* _EXERCISE DIRECTIONS_
Copying rule for the data below: pictures stay out, and only the lines from the one with "Task: Click the Mariners GET heading" down to the one with "Switch to TESTING mode", inclusive, are repeated exactly.
==== MATERIAL FOR THE TASK ====
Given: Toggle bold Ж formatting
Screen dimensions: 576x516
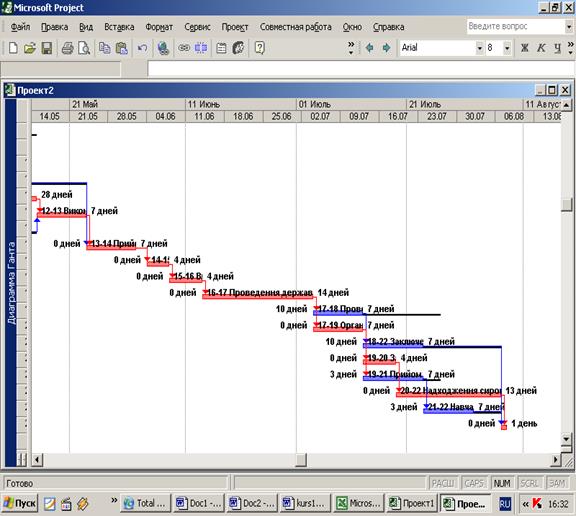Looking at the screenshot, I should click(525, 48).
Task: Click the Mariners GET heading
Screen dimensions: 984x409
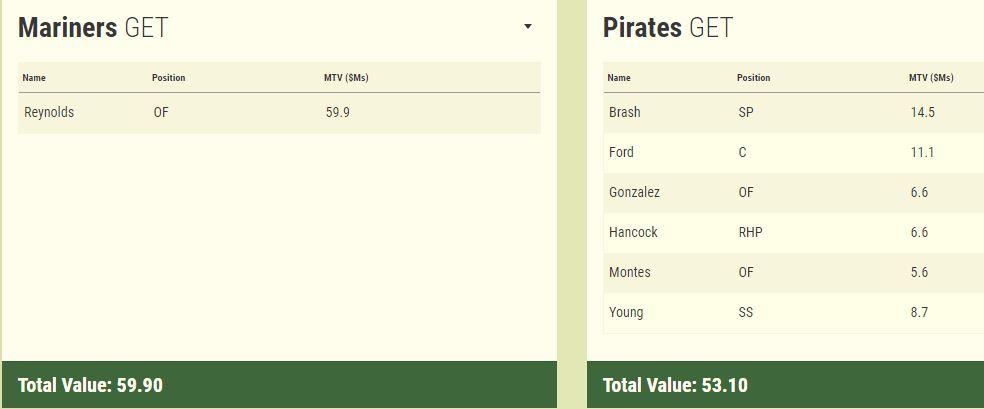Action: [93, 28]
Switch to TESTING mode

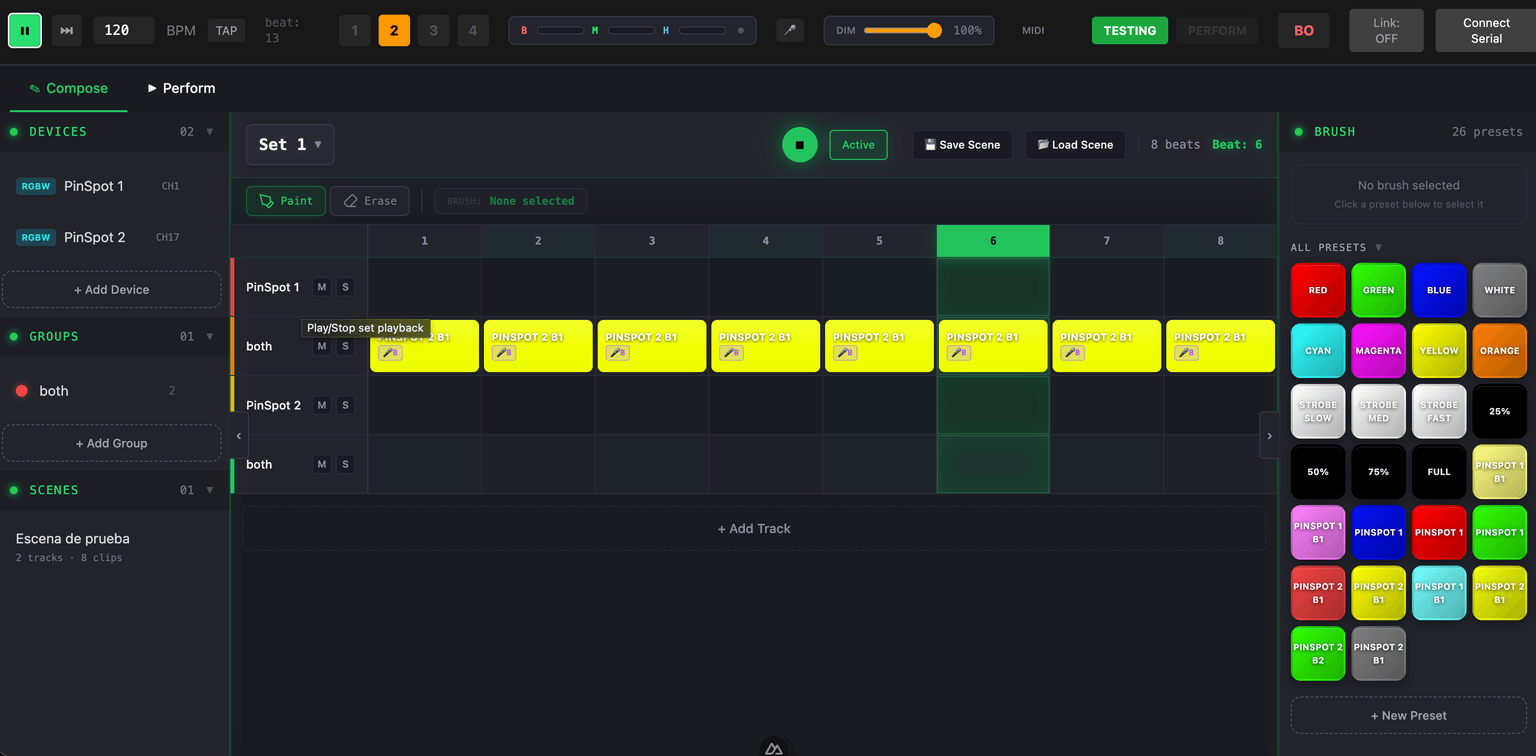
====
==== MATERIAL FOR THE TASK ====
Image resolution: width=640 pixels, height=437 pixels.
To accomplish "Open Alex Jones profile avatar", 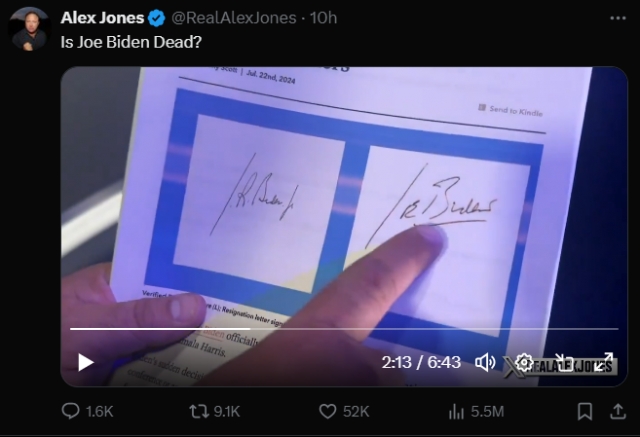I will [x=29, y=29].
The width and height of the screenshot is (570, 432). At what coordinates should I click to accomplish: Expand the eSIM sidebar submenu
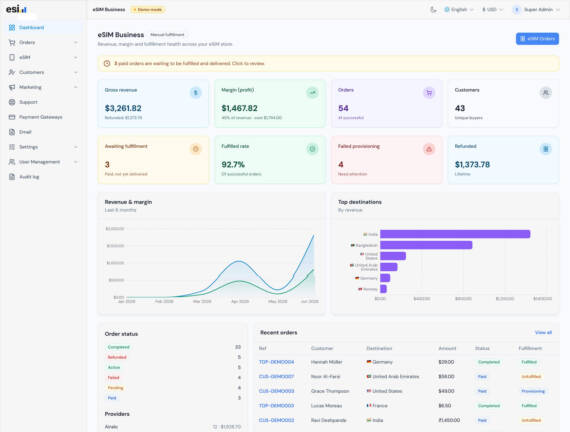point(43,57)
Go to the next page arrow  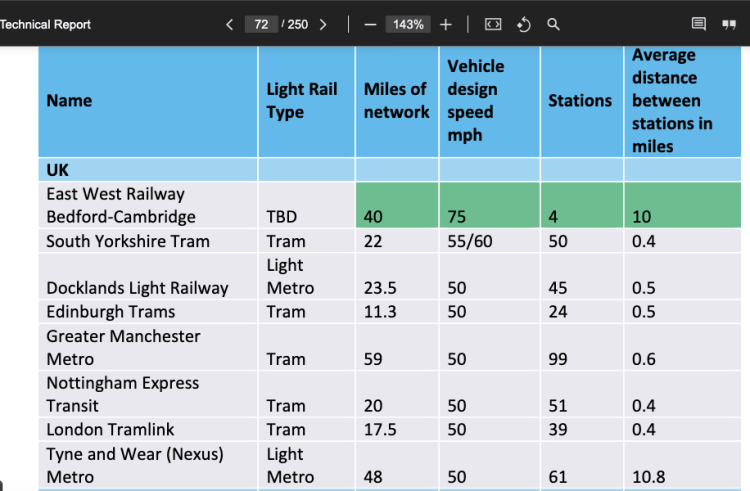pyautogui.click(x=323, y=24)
====
==== MATERIAL FOR THE TASK ====
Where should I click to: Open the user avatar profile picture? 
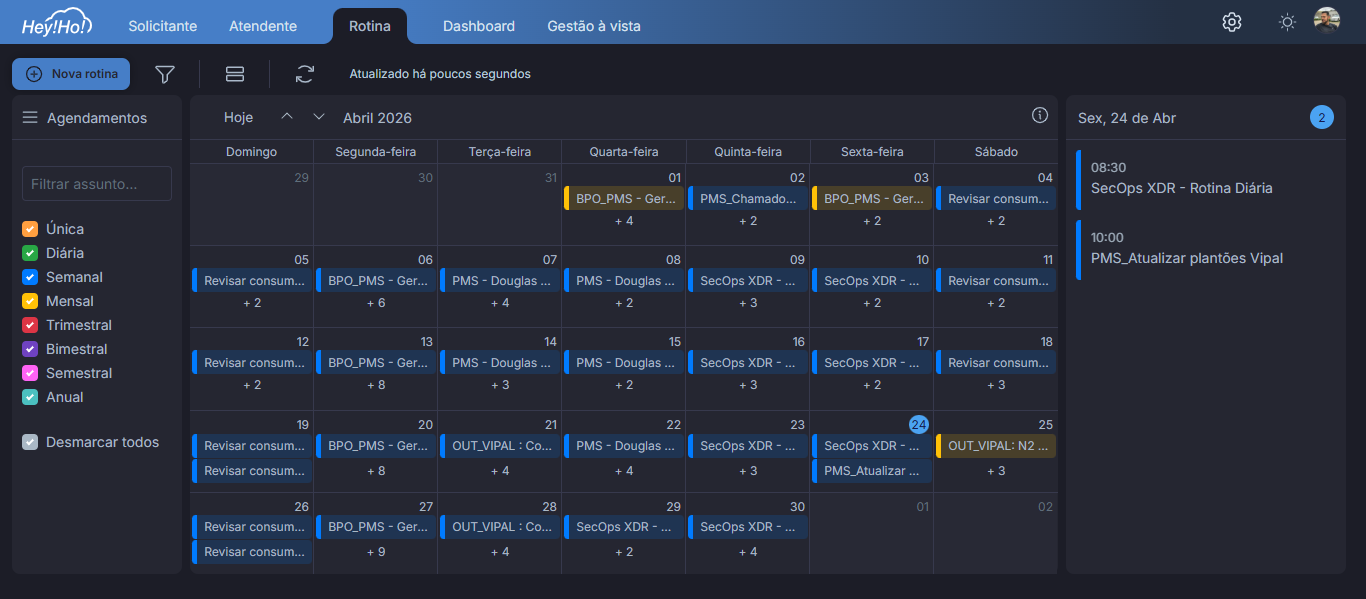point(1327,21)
====
* _RESPONSE TO THE EXERCISE_
Task: Click the Mariners GET heading
Screen dimensions: 984x409
Action: [93, 28]
Switch to TESTING mode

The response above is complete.